Ricky Kresslein

Atom Feed Generator

2024-05-25

I wanted to create an RSS/Atom feed for this blog, but had no idea how to go about it. Since this website is pure HTML, I can't just install a plugin that does it all automatically. After searching around, I found a basic template for an Atom feed. I don't want to copy and paste everything manually every time I write a new post, so I decided to write a program that would generate the feed for me.

Since Rust is fast and I'm familiar with it, that's what I decide to write the program in. Here is my code.

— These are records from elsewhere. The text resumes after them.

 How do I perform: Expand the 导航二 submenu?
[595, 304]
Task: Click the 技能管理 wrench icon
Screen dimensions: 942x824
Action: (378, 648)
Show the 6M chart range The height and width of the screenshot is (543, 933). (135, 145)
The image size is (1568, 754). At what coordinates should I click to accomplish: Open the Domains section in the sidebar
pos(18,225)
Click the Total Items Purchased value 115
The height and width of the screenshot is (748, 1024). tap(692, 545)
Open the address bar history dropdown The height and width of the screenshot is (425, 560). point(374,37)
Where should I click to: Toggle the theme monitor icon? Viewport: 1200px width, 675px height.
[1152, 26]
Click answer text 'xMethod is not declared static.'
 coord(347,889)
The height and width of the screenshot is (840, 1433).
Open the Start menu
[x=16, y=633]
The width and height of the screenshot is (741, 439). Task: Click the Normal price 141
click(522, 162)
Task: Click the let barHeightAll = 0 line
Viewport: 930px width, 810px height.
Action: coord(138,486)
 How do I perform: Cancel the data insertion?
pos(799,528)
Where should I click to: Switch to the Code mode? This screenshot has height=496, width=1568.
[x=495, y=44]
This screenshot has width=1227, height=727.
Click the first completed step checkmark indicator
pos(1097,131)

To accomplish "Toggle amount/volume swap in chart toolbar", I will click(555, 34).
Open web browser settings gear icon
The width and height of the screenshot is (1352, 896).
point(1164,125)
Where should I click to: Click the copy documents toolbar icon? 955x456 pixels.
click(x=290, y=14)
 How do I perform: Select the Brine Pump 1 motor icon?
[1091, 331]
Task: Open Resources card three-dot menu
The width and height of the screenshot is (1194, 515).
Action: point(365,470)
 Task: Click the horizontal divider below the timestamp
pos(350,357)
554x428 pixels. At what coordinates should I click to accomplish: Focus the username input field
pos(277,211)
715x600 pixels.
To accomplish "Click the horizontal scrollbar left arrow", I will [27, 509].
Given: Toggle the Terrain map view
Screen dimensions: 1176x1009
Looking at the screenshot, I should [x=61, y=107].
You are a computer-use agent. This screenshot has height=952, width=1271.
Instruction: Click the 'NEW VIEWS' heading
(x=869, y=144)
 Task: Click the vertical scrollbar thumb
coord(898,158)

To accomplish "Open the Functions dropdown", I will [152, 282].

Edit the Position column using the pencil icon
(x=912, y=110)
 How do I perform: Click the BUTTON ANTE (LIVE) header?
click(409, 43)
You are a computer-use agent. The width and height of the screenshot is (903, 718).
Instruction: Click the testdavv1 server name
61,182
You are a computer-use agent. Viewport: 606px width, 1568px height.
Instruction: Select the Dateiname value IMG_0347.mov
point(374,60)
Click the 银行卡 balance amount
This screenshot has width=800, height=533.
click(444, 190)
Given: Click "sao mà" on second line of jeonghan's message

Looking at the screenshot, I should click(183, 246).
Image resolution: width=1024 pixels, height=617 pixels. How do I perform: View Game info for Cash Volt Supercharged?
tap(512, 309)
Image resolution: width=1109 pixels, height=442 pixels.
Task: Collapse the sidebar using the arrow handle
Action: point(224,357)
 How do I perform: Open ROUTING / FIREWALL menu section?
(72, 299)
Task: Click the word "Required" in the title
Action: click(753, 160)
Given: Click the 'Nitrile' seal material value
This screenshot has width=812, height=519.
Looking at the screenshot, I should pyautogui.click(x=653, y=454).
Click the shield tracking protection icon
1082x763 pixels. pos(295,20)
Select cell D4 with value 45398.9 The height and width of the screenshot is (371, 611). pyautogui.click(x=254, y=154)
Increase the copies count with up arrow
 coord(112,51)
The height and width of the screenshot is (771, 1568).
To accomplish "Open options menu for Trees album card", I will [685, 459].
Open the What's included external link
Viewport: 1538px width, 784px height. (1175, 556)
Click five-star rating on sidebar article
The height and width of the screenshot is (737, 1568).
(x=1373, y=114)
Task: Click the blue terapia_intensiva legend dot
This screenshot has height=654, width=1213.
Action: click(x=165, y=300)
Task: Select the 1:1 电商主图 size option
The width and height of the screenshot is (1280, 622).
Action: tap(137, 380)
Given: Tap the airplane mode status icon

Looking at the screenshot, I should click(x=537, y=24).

You won't be able to copy and paste this because it is specific to the formatting of my blog directory, but hopefully it will be a useful guide to get you started.

use scraper::{Html, Selector};
use std::fs;

fn main() {
    let mut feed: String = "<?xml version=\"1.0\" encoding=\"UTF-8\"?>
<feed xmlns=\"http://www.w3.org/2005/Atom\" xmlns:dc=\"http://purl.org/dc/elements/1.1/\">
\t<author><name>RickyKresslein</name></author>
\t<id>https://kressle.in/feed.xml</id>
\t<title>Ricky Kresslein's Blog</title>"
        .to_owned();
    let blog_page =
        fs::read_to_string("/location/kressle.in/blog")
            .expect("Failed to read file");
    let blog = Html::parse_document(&blog_page);
    let tr = Selector::parse("tr").unwrap();
    let td = Selector::parse("td").unwrap();

    for row in blog.select(&tr) {
        let mut cells = row.select(&td);
        let date = cells.next().unwrap().inner_html();
        let link_frag = Html::parse_fragment(&cells.next().unwrap().inner_html());
        let a = Selector::parse("a").unwrap();
        let link_text = link_frag.select(&a).next().unwrap();
        let link = link_text.value().attr("href").unwrap();
        let title = link_text.inner_html();
        let article_html = fs::read_to_string(&format!(
            "/location/kressle.in/{}",
            link
        ))
        .expect("Failed to read file");
        let article_content = Html::parse_document(&article_html);
        /*let desc_selector = Selector::parse(r#"meta[name="description"]"#).unwrap();
        let meta_description = article_content.select(&desc_selector).next().unwrap();
        let description = meta_description.value().attr("content").unwrap();*/

        // Post title, link, and date
        let mut article: String = "".to_owned();
        article.push_str(&format!("\n\t<entry>\n\t\t<title>{}</title>", title));
        article.push_str(&format!("\n\t\t<id>https://kressle.in/{}</id>", link));
        article.push_str(&format!(
            "\n\t\t<link href=\"https://kressle.in/{}\"/>",
            link
        ));
        article.push_str(&format!("\n\t\t<dc:date>{}T00:00:00+00:00</dc:date>", date));
        article.push_str(&format!("\n\t\t<updated>{}T00:00:00+00:00</updated>", date));
        // Summary shows in reader instead of post - don't use
        // article.push_str(&format!("\n\t\t<summary>{}</summary>", description));

        // Post Content
        article.push_str("\n\t\t<content type=\"html\">\n\t\t\t");
        let p = Selector::parse("p").unwrap();
        let mut paragraphs: Vec<_> = article_content.select(&p).collect();
        paragraphs.pop(); // Remove nav & email elements
        for paragraph in paragraphs {
            let paragraph_fixed = &paragraph.html().replace("<", "&lt;");
            let paragraph_fixed = &paragraph_fixed.replace(">", "&gt;");
            let paragraph_fixed = &paragraph_fixed.replace("\"", "&quot;");
            let paragraph_fixed = &paragraph_fixed.replace("\n", "\n\t\t\t");
            article.push_str(&paragraph_fixed);
        }
        article.push_str("\n\t\t</content>\n\t</entry>");

        feed.push_str(&article);
    }
    feed.push_str("\n</feed>");

    // Write feed.atom
    fs::write("feed.xml", feed).expect("Failed to write feed.xml");
}

If you do want to more-or-less copy and paste that code, your blog post index will need to be set up exactly like mine:

<table>
    <tr>
        <td>2024-05-24</td>
        <td><a href="dvorak">Typing Dvorak</a></td>
    </tr>
    <tr>
        <td>2024-05-21</td>
        <td><a href="txt">Text Notes</a></td>
    </tr>
</table>

There you have it. I just run that program, move the output feed.xml file to my website directory, and publish the changes. Anyone following this blog via RSS will then receive my latest post right in their reader, with very little effort on my part.